Desde a primeira candidatura de Trump em 2016, os estados do “rust belt” (cinturão da ferrugem, como Michigan e Wisconsin), outrora uma área densamente povoada de indústrias e operários, que fazia parte do “blue wall” (a parede azul, estados que sempre votavam nos democratas), se tornaram “estados-pêndulo” (que não possuem orientação definida, mudando a cada eleição), evidenciando o estrago que o neoliberalismo e a desindustrialização fizeram com esse setor da classe trabalhadora. Por outro lado, estados antes parte do “pêndulo” se tornaram definitivamente republicanos, como a Flórida, povoada por uma comunidade latino-americana reacionária e que nutre ódio pelos governos de esquerda/progressistas de seus países de origem, como Cuba, Venezuela e também o Brasil. 

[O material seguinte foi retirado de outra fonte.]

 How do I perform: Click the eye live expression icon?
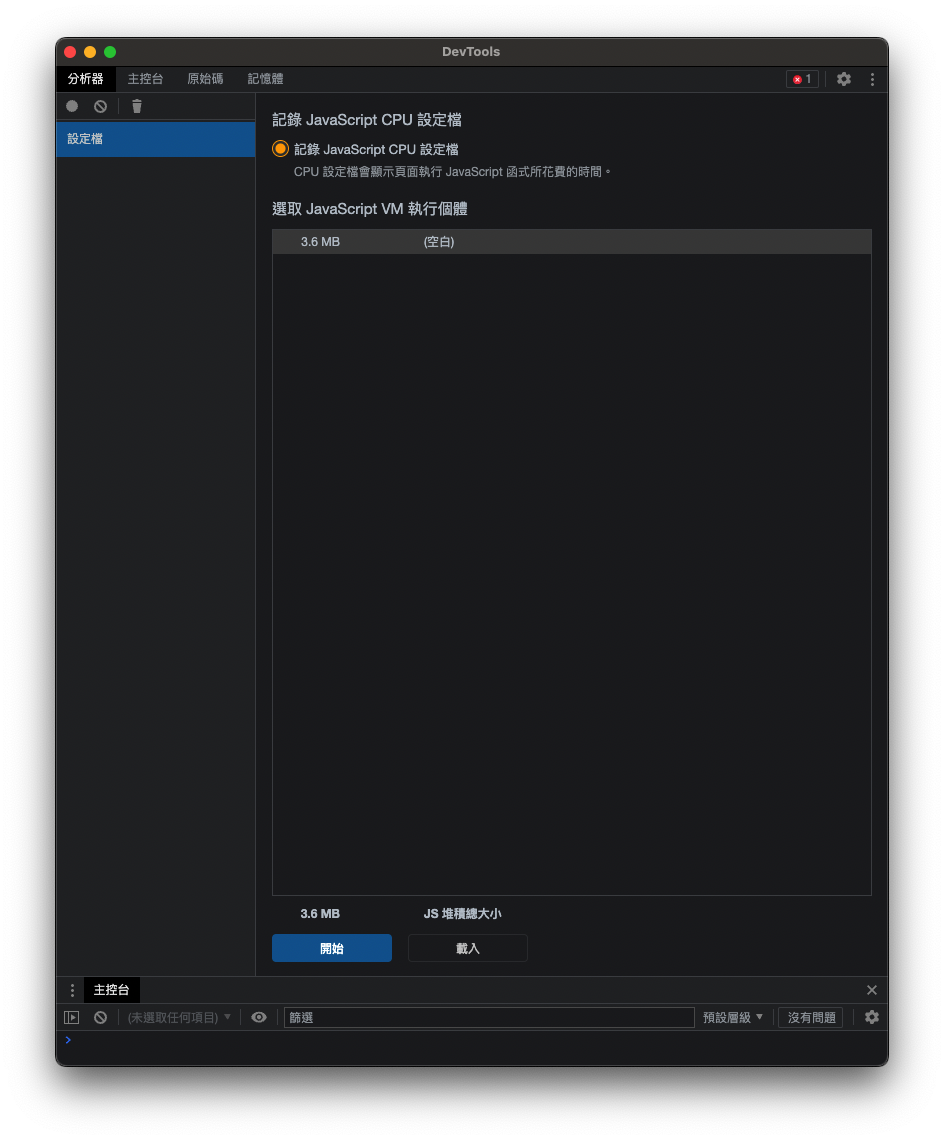(x=259, y=1017)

Transpassando classes e grupos sociais, o fascismo estadunidense mobiliza o descontentamento real imposto pelo neoliberalismo tardio, contra um “outro”, representado pela ameaça do “diferente” e do “amoral”, contra um liberal-centrismo que parece viver no idealismo de uma “democracia” cada vez mais repudiada pelos seus próprios cidadãos que deveriam usufruir dela. Aparece assim como elemento disruptivo, adquirindo contorno de movimento de massas, mobilizando um sentimento verdadeiro para um objetivo falso, se apresentando como antissistêmico, quando em verdade é um mecanismo eficiente de proteção desse mesmo sistema.

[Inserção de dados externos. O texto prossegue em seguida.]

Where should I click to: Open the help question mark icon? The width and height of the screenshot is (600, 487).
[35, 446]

Na véspera da votação nos Estados Unidos, Guilherme Boulos (Psol) concedeu sua primeira entrevista após o segundo turno das eleições municipais brasileiras, chamando a atenção justamente para o suicídio político que representa uma esquerda querendo adotar uma postura de “centro”, em um momento de profundo repúdio a essa posição. Seria, como mencionou, não uma derrota eleitoral, mas histórica, deixando a contestação a um sistema disfuncional nas mãos da extrema-direita que teria caminho aberto para uma longa hegemonia. Na vizinha Argentina também vimos o preço pelo fracasso de um “governo progressista” (Alberto Fernández) que preferiu adotar um “extremismo de centro” do que uma postura de mobilização ativa, o que selou a vitória de Milei.

Mais do que a vitória eleitoral, a resiliência e o crescimento da extrema-direita liderada por Trump são um exemplo (de enorme influência) de que em conjuntura polarizada, dados positivos na economia e defesa abstrata da “democracia” não são garantidoras da vitória. A polarização contra o fascismo é uma necessidade imperiosa, não um capricho retórico. Os apelos à “moderação” não o detém, porque o fascismo só se torna uma opção de massas justamente quando os mecanismos convencionais da política liberal-representativa não têm propósito para amplas camadas da população. Em tempos de clamores ao centro por parte de setores vacilantes do campo popular brasileiro, os sinais vermelhos da conjuntura vindos (não só) de Washington são evidentes e demarcam que contra o fascismo é necessário calçar as luvas e encarar o confronto.